Mengenal Erupsi Freatik di Kawah Sileri Dieng
2017 / Juli / 3   19:46

Mengenal Erupsi Freatik di Kawah Sileri Dieng

Kawah Sileri Dieng mengalami erupsi freatik pada Minggu lalu. Apa sejatinya erupsi freatik dan apa bedanya dengan erupsi magmatik gunung berapi?

Mengenal Erupsi Freatik di Kawah Sileri DiengIlustrasi. Lanskap Dataran Tinggi Dieng, Kabupaten Banjarnegara, Jawa Tengah. (Reynold Sumayku)
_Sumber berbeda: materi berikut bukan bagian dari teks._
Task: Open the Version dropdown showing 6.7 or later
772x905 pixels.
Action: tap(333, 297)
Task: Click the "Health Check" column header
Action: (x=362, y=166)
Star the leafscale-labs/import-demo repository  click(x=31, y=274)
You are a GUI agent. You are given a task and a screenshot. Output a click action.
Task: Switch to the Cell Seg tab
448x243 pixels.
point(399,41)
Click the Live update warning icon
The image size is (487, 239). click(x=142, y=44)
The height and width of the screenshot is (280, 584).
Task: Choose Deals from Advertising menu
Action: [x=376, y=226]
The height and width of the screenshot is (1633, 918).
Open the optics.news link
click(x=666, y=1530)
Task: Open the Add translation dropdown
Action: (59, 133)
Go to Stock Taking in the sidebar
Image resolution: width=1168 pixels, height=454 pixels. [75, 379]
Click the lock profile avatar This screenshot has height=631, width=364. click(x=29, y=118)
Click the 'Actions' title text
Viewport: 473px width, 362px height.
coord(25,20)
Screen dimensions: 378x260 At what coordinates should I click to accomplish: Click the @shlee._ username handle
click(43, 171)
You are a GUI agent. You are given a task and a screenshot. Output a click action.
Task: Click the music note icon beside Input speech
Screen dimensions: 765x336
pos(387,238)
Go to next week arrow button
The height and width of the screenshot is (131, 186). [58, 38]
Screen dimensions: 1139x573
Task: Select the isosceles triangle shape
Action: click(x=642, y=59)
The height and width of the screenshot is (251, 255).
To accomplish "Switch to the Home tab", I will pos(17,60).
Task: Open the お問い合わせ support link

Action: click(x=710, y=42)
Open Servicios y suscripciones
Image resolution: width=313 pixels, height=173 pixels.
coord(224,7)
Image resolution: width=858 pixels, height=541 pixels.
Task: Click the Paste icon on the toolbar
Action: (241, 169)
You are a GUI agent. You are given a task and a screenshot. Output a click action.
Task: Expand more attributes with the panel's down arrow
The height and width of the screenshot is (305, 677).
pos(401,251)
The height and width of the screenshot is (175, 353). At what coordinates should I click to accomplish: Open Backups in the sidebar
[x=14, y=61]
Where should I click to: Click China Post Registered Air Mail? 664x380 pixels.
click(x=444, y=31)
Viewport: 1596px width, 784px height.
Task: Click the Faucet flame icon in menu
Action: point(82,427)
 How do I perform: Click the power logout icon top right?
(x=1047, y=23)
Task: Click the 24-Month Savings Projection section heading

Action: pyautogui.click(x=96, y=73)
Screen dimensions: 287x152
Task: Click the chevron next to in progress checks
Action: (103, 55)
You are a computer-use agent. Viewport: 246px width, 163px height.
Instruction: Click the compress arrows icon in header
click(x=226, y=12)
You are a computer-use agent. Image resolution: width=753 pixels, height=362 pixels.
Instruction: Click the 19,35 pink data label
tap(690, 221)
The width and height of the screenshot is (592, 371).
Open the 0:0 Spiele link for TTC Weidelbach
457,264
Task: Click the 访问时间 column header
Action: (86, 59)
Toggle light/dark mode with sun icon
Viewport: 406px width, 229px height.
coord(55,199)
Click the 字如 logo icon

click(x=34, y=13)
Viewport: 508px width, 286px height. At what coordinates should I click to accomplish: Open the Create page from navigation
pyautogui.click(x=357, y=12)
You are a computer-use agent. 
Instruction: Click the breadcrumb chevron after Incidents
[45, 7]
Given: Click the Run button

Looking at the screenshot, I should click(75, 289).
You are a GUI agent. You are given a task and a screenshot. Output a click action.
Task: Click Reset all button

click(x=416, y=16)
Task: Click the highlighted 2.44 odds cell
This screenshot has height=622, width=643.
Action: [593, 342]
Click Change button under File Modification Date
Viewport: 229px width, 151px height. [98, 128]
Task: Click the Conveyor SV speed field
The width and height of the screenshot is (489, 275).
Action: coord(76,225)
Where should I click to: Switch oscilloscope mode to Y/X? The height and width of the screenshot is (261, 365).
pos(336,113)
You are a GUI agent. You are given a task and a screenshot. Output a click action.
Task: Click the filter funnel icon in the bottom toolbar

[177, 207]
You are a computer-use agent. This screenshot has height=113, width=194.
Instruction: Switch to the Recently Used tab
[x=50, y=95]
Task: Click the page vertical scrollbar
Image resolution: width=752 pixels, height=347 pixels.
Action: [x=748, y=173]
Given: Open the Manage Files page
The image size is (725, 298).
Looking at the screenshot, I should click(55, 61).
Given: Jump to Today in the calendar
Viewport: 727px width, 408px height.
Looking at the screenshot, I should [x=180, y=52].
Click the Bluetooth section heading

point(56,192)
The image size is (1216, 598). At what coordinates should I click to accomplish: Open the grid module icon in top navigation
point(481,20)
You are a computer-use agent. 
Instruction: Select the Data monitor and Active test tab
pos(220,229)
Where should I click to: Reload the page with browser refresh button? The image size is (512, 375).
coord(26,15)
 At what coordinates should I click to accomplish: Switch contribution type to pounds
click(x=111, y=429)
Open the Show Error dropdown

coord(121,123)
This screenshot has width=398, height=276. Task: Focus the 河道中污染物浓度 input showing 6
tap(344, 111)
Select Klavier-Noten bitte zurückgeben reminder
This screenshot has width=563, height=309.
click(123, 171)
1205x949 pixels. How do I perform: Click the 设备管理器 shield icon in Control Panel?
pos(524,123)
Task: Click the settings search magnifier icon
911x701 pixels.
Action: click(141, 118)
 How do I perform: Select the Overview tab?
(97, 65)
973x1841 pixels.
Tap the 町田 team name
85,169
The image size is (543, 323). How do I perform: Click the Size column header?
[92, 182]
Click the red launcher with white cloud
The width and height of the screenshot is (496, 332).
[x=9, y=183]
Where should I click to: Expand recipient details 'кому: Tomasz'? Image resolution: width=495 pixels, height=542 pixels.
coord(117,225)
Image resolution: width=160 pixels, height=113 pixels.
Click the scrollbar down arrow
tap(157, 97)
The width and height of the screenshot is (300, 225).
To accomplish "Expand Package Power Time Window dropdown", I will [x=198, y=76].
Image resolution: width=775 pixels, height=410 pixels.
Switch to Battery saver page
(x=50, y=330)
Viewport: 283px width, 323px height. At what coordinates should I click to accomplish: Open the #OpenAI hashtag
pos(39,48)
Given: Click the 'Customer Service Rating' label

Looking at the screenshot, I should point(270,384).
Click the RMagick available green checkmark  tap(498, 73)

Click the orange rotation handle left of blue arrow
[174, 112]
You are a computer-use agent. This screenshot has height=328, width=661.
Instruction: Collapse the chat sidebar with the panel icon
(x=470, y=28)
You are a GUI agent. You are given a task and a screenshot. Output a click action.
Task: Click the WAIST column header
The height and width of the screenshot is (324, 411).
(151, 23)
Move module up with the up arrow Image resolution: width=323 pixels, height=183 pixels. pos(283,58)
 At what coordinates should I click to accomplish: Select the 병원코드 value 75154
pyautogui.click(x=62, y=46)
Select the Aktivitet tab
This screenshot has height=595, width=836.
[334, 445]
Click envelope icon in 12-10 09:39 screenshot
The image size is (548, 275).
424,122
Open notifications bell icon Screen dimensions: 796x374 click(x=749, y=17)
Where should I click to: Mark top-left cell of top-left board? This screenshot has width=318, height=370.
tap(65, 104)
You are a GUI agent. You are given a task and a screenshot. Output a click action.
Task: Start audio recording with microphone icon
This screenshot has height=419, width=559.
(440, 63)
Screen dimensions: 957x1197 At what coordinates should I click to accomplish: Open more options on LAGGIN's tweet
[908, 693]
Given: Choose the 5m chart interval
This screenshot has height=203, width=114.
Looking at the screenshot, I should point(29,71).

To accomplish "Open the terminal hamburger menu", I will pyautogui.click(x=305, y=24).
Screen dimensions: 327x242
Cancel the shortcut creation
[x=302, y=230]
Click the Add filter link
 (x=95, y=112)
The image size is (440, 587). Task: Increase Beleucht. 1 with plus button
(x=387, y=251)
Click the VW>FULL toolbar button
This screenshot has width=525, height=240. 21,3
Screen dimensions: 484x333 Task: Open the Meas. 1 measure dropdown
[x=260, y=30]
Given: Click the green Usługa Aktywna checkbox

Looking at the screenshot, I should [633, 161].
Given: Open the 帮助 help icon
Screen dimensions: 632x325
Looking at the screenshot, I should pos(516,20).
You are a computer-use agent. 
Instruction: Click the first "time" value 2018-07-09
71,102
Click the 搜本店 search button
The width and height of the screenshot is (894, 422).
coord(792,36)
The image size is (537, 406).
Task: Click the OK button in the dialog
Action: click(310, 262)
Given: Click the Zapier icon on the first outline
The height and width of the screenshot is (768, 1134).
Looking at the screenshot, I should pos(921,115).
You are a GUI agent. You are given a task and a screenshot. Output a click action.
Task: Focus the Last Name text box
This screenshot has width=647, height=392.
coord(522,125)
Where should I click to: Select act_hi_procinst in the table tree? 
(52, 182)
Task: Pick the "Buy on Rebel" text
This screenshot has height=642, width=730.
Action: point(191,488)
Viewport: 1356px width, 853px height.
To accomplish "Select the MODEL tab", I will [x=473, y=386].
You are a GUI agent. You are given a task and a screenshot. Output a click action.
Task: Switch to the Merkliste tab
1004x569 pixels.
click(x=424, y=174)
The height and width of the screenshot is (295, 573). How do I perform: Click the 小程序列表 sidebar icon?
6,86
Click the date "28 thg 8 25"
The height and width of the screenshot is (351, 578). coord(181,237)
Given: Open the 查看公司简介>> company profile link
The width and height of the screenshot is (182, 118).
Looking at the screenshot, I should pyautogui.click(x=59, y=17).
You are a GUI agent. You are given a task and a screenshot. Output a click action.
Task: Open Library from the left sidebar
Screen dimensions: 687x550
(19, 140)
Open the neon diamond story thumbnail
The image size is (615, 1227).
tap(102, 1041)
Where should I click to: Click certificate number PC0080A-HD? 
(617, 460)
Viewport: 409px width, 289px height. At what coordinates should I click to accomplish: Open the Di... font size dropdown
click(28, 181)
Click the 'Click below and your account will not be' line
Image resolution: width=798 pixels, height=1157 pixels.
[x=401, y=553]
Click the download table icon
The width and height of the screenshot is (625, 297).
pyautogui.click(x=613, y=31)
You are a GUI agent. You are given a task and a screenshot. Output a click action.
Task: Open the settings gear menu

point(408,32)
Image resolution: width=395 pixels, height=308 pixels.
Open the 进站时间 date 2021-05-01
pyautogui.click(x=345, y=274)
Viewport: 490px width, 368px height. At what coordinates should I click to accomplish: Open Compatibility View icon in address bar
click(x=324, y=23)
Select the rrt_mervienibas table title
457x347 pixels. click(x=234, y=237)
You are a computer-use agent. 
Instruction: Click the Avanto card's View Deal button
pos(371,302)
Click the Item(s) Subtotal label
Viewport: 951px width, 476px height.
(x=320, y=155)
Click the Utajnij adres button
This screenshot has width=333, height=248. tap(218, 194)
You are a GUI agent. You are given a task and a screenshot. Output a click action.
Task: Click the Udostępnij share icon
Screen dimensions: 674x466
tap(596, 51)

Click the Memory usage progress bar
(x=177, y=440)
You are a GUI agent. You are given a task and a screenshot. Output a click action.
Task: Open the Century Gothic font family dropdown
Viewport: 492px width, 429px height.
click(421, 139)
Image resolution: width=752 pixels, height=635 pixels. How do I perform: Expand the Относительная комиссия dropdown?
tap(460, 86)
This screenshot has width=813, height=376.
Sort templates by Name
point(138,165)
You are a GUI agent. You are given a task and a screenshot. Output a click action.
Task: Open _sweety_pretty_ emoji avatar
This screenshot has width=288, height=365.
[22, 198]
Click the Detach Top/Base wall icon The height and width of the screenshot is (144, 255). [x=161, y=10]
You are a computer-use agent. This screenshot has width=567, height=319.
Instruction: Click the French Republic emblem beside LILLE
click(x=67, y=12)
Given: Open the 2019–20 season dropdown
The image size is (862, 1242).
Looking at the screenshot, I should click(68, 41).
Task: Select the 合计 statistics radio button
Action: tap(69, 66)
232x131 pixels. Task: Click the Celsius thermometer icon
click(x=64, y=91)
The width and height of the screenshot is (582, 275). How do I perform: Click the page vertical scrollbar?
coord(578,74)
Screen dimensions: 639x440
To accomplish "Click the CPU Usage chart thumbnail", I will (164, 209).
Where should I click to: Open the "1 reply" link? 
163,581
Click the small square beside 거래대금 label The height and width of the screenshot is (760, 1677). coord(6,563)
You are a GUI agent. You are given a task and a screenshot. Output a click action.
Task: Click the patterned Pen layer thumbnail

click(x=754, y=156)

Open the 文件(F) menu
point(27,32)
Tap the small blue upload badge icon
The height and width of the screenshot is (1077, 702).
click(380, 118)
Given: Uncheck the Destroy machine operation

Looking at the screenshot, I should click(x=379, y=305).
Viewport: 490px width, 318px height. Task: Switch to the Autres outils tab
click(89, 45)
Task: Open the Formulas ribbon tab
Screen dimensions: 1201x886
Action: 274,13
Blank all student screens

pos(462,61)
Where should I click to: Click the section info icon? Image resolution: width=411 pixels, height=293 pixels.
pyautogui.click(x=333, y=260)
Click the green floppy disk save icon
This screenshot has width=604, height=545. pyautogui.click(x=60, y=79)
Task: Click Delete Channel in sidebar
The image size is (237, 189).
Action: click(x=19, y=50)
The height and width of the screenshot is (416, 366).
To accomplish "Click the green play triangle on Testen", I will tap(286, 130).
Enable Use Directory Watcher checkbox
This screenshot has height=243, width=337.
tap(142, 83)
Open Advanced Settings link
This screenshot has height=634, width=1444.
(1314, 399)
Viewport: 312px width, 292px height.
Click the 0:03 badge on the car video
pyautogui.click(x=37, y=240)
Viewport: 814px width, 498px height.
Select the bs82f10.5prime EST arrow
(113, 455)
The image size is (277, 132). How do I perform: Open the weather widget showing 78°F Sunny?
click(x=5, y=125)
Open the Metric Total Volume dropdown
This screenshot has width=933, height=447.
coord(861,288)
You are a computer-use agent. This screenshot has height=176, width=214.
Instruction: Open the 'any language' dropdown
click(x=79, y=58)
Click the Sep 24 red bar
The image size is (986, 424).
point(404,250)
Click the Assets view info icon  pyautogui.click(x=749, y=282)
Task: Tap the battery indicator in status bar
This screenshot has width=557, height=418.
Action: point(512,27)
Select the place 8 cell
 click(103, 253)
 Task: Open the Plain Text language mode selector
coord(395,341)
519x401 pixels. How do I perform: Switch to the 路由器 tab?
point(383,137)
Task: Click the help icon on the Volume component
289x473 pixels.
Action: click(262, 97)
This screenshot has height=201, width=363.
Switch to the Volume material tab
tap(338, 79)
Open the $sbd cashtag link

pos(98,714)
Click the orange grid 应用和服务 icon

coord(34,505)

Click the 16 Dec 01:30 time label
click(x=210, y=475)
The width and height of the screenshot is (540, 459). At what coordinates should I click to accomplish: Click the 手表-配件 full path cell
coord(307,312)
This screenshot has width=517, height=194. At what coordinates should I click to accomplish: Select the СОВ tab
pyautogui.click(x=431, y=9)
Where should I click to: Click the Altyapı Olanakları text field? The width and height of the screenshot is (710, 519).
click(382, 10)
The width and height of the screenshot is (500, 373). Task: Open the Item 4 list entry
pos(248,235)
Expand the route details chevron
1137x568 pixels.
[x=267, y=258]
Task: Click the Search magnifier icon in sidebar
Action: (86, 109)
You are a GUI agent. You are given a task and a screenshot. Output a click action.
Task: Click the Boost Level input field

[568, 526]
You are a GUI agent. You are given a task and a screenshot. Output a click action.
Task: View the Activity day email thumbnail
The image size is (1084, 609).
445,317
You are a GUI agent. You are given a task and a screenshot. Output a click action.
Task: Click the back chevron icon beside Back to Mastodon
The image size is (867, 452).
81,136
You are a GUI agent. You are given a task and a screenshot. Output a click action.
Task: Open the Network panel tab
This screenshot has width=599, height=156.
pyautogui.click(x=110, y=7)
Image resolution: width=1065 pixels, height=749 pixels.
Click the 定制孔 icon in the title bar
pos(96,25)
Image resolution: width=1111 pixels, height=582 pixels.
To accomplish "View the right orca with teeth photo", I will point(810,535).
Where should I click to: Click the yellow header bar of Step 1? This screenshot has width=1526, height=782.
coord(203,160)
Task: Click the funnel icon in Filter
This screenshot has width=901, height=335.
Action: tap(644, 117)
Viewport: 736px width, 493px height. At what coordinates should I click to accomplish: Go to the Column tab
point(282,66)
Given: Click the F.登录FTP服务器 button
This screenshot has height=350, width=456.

Kawah Sileri Dieng mengalami menyemburkan uap hingga mencapai ketinggian 200 meter pada Minggu (2/7/2017). Dalam peristiwa tersebut, 17 wisatawan terluka dan dirawat di Puskesmas Batur, Kabupaten Banjarnegara, Jawa Tengah. 

Badan Nasional Penanggulangan Bencana (BNPB) menyatakan erupsi kemarin merupakan letusan tipe freatik, yaitu letusan gas atau embusan asap dan material yang dipicu oleh tekanan di bawah permukaan. 

Lantas, apa bedanya letusan freatik dengan letusan magmatik?

Pakar kegunungapian dan kebencanaan Surono mengungkapkan, letusan freatik skalanya sangat kecil, terjadi karena tekanan uap air.

Surono mengibaratkan, letusan freatik layaknya uap yang keluar saat merebus air, tidak perlu tekanan tinggi untuk melontarkan tutup panci.

"Ukuran (letusan) magmatik jauh lebih besar," kata Surono saat dihubungi Kompas.com, Senin (3/7/2017). Dalam kasus letusan magmatik, tekanan jauh lebih tinggi.

“Merebus air saja, sekitar lebih dari 100 derajat. Tidak sampai sepanas gas magmatik. Magma kan asalnya 1.300 derajat Celsius kemudian mendingin menjadi gas, paling tidak 800 derajat celsius,” ujar Surono.

Letusan magmatik bisa melontarkan apa saja yang berada di dalam gunung berapi dengan jarak yang cukup jauh.

“Freatik paling-paling hanya lumpur saja. Batu kemungkinan bisa terlempar tapi paling jaraknya dekat. Tekanannya tidak tinggi,” ucap Surono.

Menurut Surono, potensi terjadinya letusan dapat diprediksi. Pengelola wisata dapat memberikan peringantan agar tidak memasuk dalam radius 100 meter dari bibir kawah.

"Itu kan di-warning sebelumnya bahwa jangan masuk dalam radius 100 meter dalam bibir kawah Sileri kan, artinya sudah dideteksi," kata Surono.

Jawan Surip, Kepala Pos Pengamatan Gunung Api Dieng, mengatakan, gejala letusan freatik sebenarnya bisa dideteksi lewat peningkatan suhu, dari normal 60 derajat celsius menjadi 73-74 derajat celsius.

Pihaknya pun sebenarnya sudah memberikan peringatan sejak 24 Mei 2017. Sayangnya, masih banyak pengunjung yang belum mematuhi peringatan itu.

Artikel ini sudah pernah tayang sebelumnya di Kompas.com dengan judul: Letusan Dieng dan Uap yang Melontarkan Tutup Panci.